A New Lightweight Hybrid Graph Convolutional Neural Network -- CNN Scheme for Scene Classification using Object Detection Inference
Ayman Beghdadi, Azeddine Beghdadi, Mohib Ullah, Faouzi Alaya Cheikh, Malik Mallem
TL;DR
The paper addresses indoor/outdoor scene classification for autonomous systems by coupling a CNN-based object detector with a lightweight GCNN that operates on a space-semantic graph derived from detected objects. The method constructs a graph whose nodes encode object labels and sizes, and whose edges encode spatial proximity, enabling graph-based reasoning through GCN, GIN, and a Learnable Aggregation Function (LAF).

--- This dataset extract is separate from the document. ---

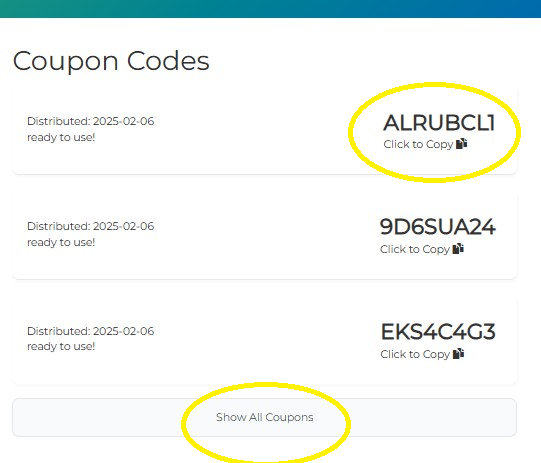Click the copy icon beside 9D6SUA24
541x463 pixels.
click(458, 248)
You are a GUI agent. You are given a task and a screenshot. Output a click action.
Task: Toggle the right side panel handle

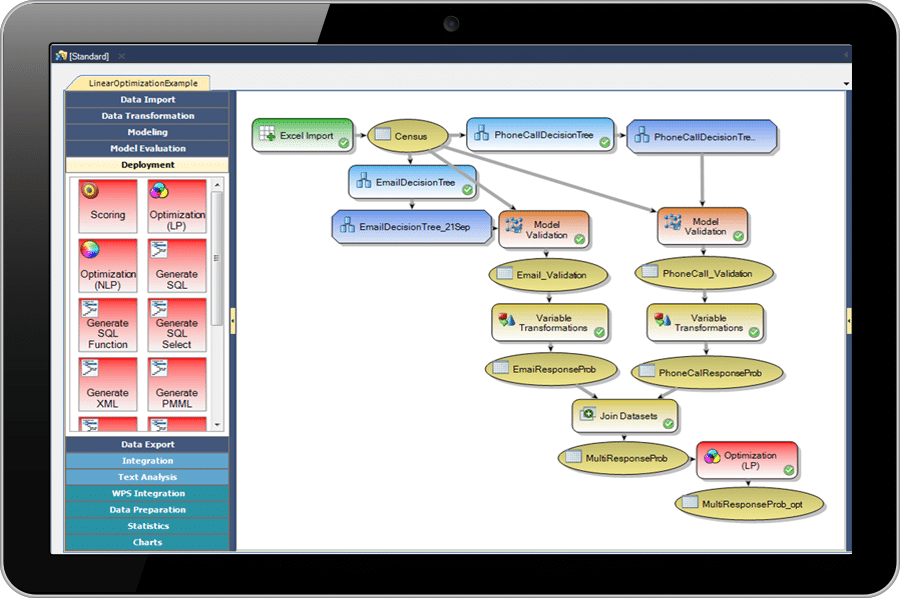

Key contributions include a true lightweight GCNN-CNN framework with performance near traditional CNNs but with far fewer parameters, a novel space-semantic graph construction strategy, and open-source code with demonstrated compatibility as a detector head (e.g., YOLACT-GCNN). Experiments on a CD-COCO-derived dataset show high accuracy (over 90% in some configurations) with substantially lower parameter counts and faster inference than CNN/ViT baselines, and the approach offers a flexible pathway for GCNN-based non-satellite scene classification and broader integration with detection systems.
Abstract
Scene understanding plays an important role in several high-level computer vision applications, such as autonomous vehicles, intelligent video surveillance, or robotics. However, too few solutions have been proposed for indoor/outdoor scene classification to ensure scene context adaptability for computer vision frameworks. We propose the first Lightweight Hybrid Graph Convolutional Neural Network (LH-GCNN)-CNN framework as an add-on to object detection models. The proposed approach uses the output of the CNN object detection model to predict the observed scene type by generating a coherent GCNN representing the semantic and geometric content of the observed scene. This new method, applied to natural scenes, achieves an efficiency of over 90\% for scene classification in a COCO-derived dataset containing a large number of different scenes, while requiring fewer parameters than traditional CNN methods. For the benefit of the scientific community, we will make the source code publicly available: https://github.com/Aymanbegh/Hybrid-GCNN-CNN.